As editor of the Best Practices for Publishing Linked Data Recommendation, (published by W3C 21-Dec-2013), I wrote the section titled "The Role of Good URIs for Linked Data", see http://www.w3.org/TR/ld-bp/#HTTP-URIS. The URI strategy section was informed & reviewed by the work of Professor Jim Hendler (RPI) and his team's work on URI strategy for US Government data. Best Practices also references "Architecture of the World Wide Web, Volume One" (published by W3C 15-Dec-2004), from a decade earlier. My point is, guidance on this whole URI has been around for over a decade. You can simply reference the international specifications ("Recommendations" in W3C speak). No one need recreate the wheel. I'll also send you an intro to the program manager at GPO who can provide advice on how they've been handling persistence strategy since the late 1990's.

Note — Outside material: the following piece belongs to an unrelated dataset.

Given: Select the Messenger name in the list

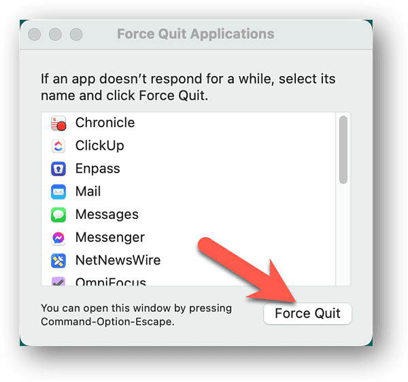Looking at the screenshot, I should coord(109,237).
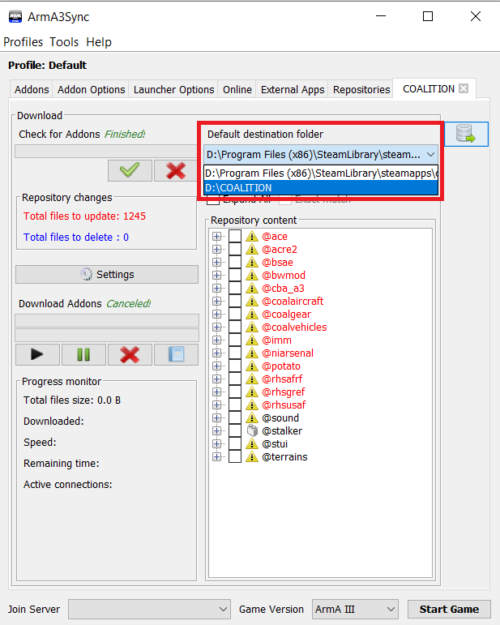Click the database folder icon beside destination
The width and height of the screenshot is (500, 625).
point(466,135)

RE: US GSA's involvement in URI strategy ... George Thomas (HHS) and I offered detailed advice to your predecessor at GSA, Chris Musialek, in early 2012. At that time George and I were co-chairing the W3C Government Linked Data working group and encouraged Chris and Jeanne to participate on our weekly discussions that included information architects & researchers from the UK, Netherlands, Brazil, France, etc. FWIW, I spent a half day on January 10, 2012 with Chris in a F2F meeting at GSA's office (on First Street, NE) briefing him on persistence strategy, how it works, how GPO uses the open source PURLs project (purlz.org) with some added features for reporting & monitoring. Chris was interested but the needs for data.gov were great in 2012 & he had other pressing priorities.

Perhaps in 2014/15, GSA can make unique identifiers & a persistence strategy a priority. After all, as of May 9, 2014, in a bi-partisan effort by the 113th Congress, the DATA Act became law, (Public Law 113–101). That should make the business case for GSA to offer guidance/infrastructure on "unique identifiers applied Government-wide", (see section 4 - Data Standards in http://www.gpo.gov/fdsys/pkg/PLAW-113publ101/pdf/PLAW-113publ101.pdf), easier to support.

gbinal commented 9 years ago

Agencies are strongly encouraged to do this in current guidance. I think we can close this.